Her eyes close as she bites into the bread, then lets it sit in her mouth just for a moment before chewing and swallowing.
‘It is perfect,’ she says, then whispers, ‘I saw Charlotte out of her apartment the other day. Is she quite well?’
‘I’m more than well,’ says Madame B, appearing from the back room and standing with a smile on her face, in the doorway behind the counter. ‘I am happy. Back where I belong.’
The woman stares open-mouthed when the bell over the door sounds and we turn to see Gilles’ wife.
‘Gabrielle!’
‘Thérése!’
They gawp at each other.
‘I just thought …’
‘I didn’t know …’
‘Can I get you some coffee?’ I say to Thérése.
‘Join me,’ says Gabrielle, already sitting at the table.
‘Well, why not? Gilles will still be snoring and won’t notice if I’m not home for a bit.’
‘Nor Hubert. But he’ll wake when he smells the coffee and this bread.’
I make more coffee when the bell over the door rings again.
‘Béatrice!’
The three women look at each other, startled, then laugh.
I bring out a third cup, and they share the baguette on the table with coffee and stories of the boulangerie and the mill in their younger days.
They talk of picnics on the lakeside, first dates and kisses, broken hearts and tears, illicit bottles of wine and new flirtations.
They laugh and laugh, and the boulangerie is not only filled with the smell of freshly baking bread, but the sound of nostalgia and joy too.
‘You must keep going. Don’t let anyone stop you!’ says Thérése, peering out onto the square as if searching for signs of trouble.
‘ Non , be strong. Now, I should be getting back before anyone sees me. Keep a baguette for me tomorrow,’ says Gabrielle. ‘This is for the baguette and the café .’ She gives me some money.
‘And me, see you tomorrow,’ says the third of the ladies. ‘ Merci . You have brought joy back to the village,’ she says, and tears spring to my eyes. ‘Please keep going. Everyone should taste this bread. It is the work of a master baker.
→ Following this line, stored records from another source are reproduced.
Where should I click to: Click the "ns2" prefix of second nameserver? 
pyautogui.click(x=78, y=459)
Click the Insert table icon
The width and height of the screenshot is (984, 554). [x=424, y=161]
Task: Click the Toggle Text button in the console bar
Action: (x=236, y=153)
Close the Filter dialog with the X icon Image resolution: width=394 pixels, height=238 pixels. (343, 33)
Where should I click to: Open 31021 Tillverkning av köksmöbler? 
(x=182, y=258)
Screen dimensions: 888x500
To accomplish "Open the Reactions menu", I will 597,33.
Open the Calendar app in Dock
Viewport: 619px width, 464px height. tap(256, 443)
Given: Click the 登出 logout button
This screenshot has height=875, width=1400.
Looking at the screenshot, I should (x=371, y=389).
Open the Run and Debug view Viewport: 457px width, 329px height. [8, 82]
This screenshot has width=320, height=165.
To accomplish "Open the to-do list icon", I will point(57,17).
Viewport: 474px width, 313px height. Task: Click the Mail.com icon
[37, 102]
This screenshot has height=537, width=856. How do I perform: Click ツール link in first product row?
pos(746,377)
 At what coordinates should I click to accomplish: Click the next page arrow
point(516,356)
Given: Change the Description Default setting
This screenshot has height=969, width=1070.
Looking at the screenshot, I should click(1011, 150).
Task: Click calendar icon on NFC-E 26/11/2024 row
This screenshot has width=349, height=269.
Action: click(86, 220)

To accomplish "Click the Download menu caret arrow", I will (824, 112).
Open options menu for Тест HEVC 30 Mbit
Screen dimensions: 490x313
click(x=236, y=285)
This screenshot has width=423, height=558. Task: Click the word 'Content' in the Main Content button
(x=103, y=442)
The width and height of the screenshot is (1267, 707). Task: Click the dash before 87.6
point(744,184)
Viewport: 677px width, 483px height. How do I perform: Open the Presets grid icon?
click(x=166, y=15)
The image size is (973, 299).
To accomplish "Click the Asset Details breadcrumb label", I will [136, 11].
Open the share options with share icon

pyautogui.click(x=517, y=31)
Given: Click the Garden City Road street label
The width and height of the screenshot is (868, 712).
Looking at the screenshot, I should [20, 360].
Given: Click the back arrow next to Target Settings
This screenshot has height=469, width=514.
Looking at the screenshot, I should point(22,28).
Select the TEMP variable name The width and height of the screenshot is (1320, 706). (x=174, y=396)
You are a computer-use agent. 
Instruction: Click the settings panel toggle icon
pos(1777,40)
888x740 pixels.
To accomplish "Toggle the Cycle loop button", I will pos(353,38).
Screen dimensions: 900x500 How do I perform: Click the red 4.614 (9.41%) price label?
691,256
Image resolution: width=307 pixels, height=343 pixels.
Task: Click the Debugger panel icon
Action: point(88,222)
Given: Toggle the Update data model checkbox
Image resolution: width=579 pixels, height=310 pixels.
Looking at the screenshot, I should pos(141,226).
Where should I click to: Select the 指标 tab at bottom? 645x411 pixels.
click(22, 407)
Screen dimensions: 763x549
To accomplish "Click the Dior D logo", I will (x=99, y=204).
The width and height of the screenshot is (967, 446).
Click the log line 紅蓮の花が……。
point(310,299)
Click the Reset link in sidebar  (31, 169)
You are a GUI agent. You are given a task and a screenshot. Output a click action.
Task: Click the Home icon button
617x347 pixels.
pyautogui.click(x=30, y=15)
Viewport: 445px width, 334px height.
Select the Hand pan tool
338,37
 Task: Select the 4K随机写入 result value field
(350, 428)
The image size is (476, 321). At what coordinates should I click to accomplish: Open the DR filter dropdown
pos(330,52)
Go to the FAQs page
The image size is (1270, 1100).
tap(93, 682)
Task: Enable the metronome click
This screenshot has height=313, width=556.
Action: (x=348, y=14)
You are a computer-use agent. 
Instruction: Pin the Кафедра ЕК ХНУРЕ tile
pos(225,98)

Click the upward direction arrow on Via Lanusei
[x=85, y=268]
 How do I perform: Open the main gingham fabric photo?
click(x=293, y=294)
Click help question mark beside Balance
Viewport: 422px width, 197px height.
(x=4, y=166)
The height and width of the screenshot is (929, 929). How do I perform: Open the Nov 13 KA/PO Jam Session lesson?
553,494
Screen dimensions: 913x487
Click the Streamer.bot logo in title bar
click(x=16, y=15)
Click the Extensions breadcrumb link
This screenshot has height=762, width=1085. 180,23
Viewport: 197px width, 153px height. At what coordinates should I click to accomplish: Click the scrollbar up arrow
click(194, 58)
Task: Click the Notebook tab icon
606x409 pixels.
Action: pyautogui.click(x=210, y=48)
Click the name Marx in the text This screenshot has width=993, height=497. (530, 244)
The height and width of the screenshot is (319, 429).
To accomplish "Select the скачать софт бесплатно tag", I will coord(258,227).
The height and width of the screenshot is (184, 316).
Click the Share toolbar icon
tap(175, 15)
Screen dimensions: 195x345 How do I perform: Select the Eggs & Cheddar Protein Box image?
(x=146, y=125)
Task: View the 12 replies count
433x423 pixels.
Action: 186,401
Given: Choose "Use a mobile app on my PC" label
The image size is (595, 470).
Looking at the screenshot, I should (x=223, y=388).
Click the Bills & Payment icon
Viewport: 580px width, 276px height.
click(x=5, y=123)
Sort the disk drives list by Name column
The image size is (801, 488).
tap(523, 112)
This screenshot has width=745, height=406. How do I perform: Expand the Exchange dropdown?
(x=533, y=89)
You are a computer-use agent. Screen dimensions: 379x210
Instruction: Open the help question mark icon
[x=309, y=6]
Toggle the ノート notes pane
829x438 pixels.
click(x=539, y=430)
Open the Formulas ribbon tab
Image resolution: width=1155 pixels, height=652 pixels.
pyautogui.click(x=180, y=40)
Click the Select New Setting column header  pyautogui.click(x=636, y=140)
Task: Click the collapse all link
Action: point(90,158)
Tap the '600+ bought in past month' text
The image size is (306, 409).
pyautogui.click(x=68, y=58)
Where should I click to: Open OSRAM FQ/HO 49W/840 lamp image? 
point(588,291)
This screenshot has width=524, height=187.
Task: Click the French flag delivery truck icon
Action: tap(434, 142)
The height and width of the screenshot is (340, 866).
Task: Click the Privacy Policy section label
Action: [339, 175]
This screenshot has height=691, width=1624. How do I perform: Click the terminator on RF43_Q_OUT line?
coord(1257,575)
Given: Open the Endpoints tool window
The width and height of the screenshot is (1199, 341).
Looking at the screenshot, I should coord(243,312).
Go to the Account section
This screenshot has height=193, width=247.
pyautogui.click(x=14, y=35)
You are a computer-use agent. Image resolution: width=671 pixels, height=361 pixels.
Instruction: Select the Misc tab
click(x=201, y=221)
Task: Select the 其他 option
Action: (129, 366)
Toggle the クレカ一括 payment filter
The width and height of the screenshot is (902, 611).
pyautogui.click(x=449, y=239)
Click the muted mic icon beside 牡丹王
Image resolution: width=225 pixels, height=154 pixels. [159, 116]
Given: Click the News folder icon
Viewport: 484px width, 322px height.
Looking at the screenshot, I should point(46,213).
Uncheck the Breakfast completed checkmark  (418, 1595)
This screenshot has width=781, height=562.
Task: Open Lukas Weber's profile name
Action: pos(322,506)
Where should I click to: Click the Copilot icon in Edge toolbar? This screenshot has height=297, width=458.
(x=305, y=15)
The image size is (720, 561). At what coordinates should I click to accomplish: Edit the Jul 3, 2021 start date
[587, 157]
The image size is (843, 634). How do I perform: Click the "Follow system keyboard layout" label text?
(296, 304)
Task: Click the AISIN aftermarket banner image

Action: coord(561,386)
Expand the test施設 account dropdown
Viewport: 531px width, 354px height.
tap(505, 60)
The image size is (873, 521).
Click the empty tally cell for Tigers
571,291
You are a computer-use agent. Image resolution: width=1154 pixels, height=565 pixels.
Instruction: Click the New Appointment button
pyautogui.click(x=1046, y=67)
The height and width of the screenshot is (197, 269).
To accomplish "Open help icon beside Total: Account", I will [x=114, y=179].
Merci , Charlotte,’ she calls, over my shoulder.
Madame B smiles, having reapplied her lipstick.
The three women open the door, and slide silently out into the warm morning, pulling light headscarves over their neatly kept hair as they set off in different directions.
Their baguettes are hidden under a shawl, in a large shopping bag and up the sleeve of a raincoat – which in itself is fairly conspicuous, given the warm morning, heralding a hot day.
Madame B is smiling at me.
I know what she’s thinking. ‘But this still isn’t enough to cover the rent on this place. We need to sell more to stay open.’
‘Well,’ she says slowly, ‘if the customers aren’t coming to us, you need to take the bread to the customers.’ I wasn’t expecting that.
I stare out onto the square as Claude’s van arrives to fill the vending machine with baguettes. He closes it, looks at the boulangerie and smirks, as if seeing me hiding behind the net curtain. ‘Madame B?’
‘Juliet,’ she says.
I’m thinking, possibly out loud. ‘Where is the nearest market today?’
‘It’s in the next village. In the opposite direction to Claude’s bakery. He has a machine there too. The weather is good. There will be lots of holidaymakers.’
Without any real thought other than to wipe the smirk off Claude’s face, I pick up the basket of baguettes and swing out of the shop.
‘Wait!’ she says.
I turn back.
‘Where are you going?’
‘To take the bread to the people, like you said. I’m going to market. I’m not going to let him win.’
She grins. ‘ Bon courage! Bon profitez! Oh, and, Juliet?’
‘Oui, Madame? Sorry, I should have said au revoir …’ I remember my etiquette.
She smiles again. ‘I think you must call me Charlotte now. After all, we are friends.’
‘ Au revoir, Charlotte ,’ I say, feeling more than a little touched.
I walk towards my dusty little car, waving to Laurent as I pass the tabac , my basket full of baguettes and hope.